Requirement: Collect the lines of the entries where "will" shows up.

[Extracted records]
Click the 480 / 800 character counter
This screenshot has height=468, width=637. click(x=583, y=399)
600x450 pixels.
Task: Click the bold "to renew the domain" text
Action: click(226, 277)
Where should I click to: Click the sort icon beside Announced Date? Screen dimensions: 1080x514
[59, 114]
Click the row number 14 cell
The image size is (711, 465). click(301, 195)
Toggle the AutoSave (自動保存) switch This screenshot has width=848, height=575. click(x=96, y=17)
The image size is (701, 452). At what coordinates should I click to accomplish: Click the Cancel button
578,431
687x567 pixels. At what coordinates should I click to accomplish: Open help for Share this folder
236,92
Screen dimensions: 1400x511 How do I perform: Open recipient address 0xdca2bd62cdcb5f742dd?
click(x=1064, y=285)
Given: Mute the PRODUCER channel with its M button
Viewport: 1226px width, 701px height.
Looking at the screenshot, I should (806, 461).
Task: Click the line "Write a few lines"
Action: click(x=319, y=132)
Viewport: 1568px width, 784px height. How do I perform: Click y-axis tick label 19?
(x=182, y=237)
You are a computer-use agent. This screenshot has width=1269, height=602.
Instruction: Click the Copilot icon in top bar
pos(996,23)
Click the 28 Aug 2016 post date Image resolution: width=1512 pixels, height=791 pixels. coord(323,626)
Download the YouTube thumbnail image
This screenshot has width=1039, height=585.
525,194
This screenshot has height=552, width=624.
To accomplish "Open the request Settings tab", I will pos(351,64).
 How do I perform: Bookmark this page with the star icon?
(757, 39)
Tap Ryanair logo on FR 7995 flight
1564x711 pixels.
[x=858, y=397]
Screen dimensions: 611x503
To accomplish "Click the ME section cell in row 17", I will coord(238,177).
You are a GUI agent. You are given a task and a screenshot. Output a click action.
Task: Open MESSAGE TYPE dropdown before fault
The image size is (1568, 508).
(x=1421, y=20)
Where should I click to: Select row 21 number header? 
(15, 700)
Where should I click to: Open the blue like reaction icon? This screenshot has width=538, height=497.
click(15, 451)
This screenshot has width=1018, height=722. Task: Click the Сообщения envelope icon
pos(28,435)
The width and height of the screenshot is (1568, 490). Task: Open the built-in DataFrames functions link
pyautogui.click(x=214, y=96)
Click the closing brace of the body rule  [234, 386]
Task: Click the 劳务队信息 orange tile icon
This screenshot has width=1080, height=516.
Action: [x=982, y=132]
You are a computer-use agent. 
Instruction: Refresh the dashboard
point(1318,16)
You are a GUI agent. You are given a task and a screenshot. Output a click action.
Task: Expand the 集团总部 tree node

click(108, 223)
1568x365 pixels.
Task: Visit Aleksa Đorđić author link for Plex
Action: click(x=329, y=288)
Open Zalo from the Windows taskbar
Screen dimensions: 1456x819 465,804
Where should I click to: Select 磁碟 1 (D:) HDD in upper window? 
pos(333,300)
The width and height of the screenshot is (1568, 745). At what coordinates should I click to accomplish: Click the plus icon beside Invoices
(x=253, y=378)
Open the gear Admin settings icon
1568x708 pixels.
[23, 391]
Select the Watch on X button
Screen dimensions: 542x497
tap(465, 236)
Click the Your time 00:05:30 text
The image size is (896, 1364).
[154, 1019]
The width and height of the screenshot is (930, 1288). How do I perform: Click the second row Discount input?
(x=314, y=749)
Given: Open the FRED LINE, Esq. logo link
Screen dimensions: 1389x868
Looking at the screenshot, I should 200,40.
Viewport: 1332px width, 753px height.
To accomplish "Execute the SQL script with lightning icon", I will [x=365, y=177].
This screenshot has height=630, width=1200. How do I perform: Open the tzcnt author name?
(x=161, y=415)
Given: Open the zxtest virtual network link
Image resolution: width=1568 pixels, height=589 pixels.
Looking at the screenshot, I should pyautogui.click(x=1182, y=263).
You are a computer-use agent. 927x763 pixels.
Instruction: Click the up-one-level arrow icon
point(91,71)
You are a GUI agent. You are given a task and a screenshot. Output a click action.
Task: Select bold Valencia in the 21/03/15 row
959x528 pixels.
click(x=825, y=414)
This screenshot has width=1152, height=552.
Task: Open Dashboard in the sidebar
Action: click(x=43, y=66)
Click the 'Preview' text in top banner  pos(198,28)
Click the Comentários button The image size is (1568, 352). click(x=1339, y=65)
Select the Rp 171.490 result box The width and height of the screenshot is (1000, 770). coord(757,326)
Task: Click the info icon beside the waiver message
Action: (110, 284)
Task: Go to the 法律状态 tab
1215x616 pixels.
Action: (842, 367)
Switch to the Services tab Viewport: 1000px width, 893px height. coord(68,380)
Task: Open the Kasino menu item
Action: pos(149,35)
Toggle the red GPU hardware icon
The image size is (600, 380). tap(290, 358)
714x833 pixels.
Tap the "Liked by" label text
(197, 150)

Answer area:
To accomplish "Open the request Settings tab", I will pos(351,64).
To accomplish "Click the ME section cell in row 17", I will coord(238,177).
To accomplish "Execute the SQL script with lightning icon", I will [x=365, y=177].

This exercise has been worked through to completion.